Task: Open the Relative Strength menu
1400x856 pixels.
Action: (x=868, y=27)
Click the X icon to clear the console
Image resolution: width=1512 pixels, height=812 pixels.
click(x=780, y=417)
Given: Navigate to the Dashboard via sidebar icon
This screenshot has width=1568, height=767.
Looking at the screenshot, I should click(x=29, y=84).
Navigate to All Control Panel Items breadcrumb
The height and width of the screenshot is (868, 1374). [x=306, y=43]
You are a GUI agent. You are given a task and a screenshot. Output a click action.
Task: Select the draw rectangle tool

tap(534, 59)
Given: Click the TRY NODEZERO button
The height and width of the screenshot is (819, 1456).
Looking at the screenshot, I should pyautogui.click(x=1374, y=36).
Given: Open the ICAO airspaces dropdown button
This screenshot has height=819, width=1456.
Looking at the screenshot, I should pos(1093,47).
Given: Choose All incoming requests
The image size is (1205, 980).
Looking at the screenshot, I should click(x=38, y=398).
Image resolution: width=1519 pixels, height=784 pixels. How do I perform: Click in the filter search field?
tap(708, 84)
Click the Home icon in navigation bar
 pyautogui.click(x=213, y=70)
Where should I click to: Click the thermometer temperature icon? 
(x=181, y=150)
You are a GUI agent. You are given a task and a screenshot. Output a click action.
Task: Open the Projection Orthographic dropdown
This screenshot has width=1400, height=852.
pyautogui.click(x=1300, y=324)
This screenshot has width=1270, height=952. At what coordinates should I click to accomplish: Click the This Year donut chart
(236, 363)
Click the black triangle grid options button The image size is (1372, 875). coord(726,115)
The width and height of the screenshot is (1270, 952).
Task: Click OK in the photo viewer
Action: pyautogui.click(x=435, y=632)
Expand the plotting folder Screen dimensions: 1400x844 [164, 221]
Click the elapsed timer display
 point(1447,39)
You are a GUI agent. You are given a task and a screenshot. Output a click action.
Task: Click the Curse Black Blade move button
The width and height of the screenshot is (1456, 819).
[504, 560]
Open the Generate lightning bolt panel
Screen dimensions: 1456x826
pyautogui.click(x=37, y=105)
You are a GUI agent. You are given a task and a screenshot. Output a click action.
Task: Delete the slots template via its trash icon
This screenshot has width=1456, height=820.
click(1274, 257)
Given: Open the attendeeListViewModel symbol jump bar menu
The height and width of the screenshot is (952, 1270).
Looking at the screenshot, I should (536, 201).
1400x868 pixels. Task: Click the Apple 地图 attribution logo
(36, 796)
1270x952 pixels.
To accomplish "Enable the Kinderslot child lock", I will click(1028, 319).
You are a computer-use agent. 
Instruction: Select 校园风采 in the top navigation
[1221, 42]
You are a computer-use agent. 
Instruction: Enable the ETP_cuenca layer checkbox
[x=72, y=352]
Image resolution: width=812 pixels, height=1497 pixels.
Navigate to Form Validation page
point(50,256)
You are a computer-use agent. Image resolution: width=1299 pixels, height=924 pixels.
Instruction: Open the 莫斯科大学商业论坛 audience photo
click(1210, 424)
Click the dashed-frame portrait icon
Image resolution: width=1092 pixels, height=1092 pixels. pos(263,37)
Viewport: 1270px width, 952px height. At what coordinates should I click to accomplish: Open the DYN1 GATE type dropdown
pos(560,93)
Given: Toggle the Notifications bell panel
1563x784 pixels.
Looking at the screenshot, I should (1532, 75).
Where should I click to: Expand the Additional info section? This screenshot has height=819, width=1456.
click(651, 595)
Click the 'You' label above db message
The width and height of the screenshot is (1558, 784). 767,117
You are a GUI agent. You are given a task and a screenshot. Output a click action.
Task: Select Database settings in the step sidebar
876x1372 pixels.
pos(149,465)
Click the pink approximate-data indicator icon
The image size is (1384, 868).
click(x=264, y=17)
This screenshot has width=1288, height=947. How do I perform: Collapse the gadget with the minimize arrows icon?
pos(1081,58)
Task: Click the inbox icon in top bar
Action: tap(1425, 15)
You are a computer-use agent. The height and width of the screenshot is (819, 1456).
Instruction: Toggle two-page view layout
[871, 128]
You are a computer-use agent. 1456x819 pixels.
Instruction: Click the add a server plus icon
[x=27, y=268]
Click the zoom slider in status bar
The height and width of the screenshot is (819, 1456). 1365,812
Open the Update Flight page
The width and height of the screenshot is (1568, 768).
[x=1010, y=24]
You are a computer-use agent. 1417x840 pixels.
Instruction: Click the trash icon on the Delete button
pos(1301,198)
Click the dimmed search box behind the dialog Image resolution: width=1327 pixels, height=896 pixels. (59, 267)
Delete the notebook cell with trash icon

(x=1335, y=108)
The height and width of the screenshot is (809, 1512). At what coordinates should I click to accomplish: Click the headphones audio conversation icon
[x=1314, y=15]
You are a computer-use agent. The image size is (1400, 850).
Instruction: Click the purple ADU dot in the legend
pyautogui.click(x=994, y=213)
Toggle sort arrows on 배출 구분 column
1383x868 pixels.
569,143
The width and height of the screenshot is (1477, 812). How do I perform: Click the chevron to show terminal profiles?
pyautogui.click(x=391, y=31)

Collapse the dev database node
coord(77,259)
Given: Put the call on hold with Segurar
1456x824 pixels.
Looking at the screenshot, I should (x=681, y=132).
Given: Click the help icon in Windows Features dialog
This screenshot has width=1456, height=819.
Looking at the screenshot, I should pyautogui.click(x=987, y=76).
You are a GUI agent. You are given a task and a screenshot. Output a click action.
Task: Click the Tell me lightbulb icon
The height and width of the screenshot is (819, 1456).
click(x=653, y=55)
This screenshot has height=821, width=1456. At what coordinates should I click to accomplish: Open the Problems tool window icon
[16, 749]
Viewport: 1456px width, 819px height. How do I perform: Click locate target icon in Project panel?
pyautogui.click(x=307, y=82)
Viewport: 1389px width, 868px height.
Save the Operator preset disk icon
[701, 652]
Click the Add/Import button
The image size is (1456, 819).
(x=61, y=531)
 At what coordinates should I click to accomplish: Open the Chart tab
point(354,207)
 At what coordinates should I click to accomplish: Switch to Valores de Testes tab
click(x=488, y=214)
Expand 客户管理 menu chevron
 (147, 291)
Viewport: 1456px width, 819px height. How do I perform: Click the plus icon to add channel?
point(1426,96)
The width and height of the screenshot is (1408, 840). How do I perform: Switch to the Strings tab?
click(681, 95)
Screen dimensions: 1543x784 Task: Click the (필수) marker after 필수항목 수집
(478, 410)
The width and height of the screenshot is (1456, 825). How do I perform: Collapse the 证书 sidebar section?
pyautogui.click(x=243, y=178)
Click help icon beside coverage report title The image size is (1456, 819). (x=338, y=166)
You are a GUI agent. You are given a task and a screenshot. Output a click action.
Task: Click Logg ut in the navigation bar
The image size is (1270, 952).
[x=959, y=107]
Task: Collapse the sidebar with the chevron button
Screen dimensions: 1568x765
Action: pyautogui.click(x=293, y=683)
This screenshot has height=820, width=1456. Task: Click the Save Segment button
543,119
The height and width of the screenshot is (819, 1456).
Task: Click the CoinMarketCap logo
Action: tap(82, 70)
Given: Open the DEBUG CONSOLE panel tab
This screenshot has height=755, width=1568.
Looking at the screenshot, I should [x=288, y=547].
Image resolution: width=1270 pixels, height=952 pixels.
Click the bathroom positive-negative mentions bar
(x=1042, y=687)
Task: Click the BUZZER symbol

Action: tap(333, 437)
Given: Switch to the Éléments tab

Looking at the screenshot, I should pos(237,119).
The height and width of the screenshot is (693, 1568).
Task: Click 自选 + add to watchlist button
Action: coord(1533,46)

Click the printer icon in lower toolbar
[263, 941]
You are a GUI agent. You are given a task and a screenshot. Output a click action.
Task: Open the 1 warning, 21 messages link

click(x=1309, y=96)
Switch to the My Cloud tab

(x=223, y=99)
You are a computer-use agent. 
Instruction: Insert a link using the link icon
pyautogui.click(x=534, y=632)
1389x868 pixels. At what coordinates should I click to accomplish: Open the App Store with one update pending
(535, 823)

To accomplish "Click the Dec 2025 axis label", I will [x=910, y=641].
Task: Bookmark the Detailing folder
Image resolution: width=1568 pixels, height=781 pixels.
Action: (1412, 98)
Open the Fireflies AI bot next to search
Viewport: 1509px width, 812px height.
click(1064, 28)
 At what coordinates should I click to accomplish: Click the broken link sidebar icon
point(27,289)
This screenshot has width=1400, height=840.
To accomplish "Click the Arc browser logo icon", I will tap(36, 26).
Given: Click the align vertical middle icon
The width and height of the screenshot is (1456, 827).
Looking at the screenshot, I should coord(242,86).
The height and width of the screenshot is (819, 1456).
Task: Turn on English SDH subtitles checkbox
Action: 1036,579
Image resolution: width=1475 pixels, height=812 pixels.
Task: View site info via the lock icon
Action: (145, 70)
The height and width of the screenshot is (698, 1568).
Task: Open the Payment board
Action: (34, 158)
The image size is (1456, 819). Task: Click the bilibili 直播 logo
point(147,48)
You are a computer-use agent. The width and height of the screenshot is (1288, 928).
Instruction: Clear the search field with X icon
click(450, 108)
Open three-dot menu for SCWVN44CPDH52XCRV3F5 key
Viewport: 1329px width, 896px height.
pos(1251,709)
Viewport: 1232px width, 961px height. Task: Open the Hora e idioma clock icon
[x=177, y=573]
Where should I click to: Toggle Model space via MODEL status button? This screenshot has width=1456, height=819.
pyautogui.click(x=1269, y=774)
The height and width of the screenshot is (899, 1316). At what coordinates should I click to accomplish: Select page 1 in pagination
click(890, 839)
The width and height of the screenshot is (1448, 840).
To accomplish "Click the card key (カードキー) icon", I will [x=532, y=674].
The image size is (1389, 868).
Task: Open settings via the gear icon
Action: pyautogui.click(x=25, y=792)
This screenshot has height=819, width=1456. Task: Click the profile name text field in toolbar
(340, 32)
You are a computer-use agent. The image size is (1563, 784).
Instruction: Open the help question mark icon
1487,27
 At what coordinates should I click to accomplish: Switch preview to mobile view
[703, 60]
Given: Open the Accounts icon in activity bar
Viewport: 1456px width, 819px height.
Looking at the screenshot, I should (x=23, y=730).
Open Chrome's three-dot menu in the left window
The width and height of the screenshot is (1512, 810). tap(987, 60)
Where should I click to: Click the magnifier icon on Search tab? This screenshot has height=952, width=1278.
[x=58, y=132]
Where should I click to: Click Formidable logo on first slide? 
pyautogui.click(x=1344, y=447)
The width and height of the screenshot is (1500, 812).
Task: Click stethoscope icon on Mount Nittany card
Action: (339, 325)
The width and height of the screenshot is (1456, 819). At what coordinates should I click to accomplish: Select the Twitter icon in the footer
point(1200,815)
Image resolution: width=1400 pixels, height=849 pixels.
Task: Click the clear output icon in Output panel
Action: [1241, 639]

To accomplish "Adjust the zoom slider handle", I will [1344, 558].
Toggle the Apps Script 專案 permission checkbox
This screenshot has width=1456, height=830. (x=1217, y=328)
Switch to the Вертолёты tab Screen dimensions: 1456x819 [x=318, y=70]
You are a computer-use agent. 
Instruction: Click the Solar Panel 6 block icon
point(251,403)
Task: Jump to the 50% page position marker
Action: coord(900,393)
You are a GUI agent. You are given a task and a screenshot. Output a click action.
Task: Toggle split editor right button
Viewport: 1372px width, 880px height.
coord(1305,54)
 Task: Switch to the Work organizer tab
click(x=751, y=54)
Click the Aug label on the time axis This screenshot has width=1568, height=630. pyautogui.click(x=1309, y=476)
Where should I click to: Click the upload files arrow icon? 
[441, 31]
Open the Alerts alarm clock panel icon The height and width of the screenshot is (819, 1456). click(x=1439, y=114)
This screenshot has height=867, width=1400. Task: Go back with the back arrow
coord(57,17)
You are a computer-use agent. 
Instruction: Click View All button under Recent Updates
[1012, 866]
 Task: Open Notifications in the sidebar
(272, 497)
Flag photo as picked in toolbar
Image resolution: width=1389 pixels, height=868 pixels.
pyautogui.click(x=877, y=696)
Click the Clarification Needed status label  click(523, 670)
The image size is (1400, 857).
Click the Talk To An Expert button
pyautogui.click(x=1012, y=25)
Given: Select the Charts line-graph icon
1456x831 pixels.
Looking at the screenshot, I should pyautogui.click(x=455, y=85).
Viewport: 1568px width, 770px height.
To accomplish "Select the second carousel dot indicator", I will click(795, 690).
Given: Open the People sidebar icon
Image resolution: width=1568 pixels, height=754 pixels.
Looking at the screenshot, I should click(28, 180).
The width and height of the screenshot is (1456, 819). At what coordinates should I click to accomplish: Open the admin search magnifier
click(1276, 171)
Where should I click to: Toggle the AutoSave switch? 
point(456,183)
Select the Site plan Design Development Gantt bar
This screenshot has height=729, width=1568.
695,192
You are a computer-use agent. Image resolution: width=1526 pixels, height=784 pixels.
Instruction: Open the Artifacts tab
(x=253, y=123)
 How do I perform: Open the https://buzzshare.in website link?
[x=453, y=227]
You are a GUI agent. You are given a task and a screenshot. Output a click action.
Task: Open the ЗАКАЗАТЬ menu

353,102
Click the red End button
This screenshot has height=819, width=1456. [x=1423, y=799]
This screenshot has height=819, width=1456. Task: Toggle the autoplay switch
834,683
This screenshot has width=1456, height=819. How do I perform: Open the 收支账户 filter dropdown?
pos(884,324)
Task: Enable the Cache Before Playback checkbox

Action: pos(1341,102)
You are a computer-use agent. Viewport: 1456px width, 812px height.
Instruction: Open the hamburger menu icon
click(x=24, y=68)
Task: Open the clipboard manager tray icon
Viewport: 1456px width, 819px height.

> _EXERCISE DETAILS_: Which lines hold the string "folder"? Copy all of them from the data above.

> _RESULT FOR THIS EXERCISE_:
Expand the plotting folder Screen dimensions: 1400x844 [164, 221]
Task: Bookmark the Detailing folder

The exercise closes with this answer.